There exist problems with doing this. One is addressed by this idea, how do you even make computers work where the utilities and support are unreliable if not non-existent. But the advantage of this is limited if you don't deal with a second problem: How you link people into the internet in a way that denies oppressors and/or conflicts from breaking these connections (as Iran has attempted to do lately)?
Then of course, there is the problem of actually doing something. How do you get governments/people/companies to invest in the tiny costs (when compared to fighting in Iraq and elsewhere) of deploying such technology in places where it would be needed. The U.S. and its government is much more interested in dropping million dollar bombs to blow up stuff, than dropping a few bills in a way that would actually have leverage with the people of this world, and that would actually be appreciated.
Bombs and war are disruptive and prevent people from both hearing the ideas about peace and tolerance and telling their own ideas and stories to the world. We need a technology that both gives people a voice no matter what their circumstances, and the ability to join the dialog about such problems even if the power doesn't run all the time.
I hope people take such ideas seriously, and actually do something other than just sell these systems to rich people that like mountain cabins.

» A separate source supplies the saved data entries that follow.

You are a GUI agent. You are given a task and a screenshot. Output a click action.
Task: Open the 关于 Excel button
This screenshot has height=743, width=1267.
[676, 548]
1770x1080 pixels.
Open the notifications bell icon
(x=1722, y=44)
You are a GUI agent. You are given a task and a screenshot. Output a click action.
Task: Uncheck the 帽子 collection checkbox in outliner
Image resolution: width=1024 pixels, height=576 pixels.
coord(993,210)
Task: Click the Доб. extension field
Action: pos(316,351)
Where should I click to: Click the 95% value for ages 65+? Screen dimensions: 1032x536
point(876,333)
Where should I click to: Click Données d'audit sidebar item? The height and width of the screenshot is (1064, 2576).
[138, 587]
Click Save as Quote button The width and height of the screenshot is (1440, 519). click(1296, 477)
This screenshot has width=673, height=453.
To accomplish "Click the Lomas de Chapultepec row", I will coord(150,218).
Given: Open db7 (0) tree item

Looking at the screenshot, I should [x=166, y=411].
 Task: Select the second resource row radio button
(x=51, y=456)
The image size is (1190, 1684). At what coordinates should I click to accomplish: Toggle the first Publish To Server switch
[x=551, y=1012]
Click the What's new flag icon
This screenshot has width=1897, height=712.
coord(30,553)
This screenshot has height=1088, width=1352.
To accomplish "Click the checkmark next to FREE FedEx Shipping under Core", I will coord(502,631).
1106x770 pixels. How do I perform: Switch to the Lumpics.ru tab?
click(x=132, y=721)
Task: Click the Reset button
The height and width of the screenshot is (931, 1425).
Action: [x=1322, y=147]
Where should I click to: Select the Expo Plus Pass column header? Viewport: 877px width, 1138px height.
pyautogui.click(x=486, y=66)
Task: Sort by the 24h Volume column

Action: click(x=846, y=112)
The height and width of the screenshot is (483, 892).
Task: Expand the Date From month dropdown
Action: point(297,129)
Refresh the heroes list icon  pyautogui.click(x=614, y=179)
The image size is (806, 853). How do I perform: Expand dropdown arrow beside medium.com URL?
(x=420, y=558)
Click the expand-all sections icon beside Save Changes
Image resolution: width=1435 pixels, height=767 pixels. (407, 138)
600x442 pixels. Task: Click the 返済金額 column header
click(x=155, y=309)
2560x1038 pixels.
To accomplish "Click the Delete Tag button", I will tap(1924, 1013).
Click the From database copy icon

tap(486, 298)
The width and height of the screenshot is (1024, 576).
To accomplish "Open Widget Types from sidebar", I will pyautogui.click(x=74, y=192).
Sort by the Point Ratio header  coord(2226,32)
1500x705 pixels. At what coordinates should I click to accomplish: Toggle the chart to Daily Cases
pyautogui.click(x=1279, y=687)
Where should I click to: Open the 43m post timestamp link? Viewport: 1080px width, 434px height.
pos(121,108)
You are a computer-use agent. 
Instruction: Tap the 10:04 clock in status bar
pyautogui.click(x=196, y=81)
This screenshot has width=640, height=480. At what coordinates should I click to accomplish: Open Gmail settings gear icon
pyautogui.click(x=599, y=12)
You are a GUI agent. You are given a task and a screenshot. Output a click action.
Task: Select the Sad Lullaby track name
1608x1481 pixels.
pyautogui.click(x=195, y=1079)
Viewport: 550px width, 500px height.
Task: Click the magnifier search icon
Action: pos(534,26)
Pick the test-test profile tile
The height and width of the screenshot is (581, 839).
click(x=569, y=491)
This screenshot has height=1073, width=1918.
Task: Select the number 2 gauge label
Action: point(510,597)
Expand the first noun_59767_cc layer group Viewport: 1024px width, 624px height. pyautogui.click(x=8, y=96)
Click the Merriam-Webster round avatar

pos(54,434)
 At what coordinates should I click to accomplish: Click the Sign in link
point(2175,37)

While that statement is true on it's surface, it's also missing the point entirely. You also can't pull a people out of poverty by giving them food. You pull them out of poverty by teaching them how to do things for themselves (and minimizing corruption, but that's another discussion).
Put another way, giving developing nations access to information is the long term solution...food aid is the short term one.
I'm not sure that no-infrastructure internet is possible in a heavily-bureaucratized, corporate-dominated country like this.
Unless you're talking about just the "unreliable" infrastructure part. In which case it's still impossible in a heavily-bureaucratized, corporate-dominated country like this.
"Reliable" would be good enough for me.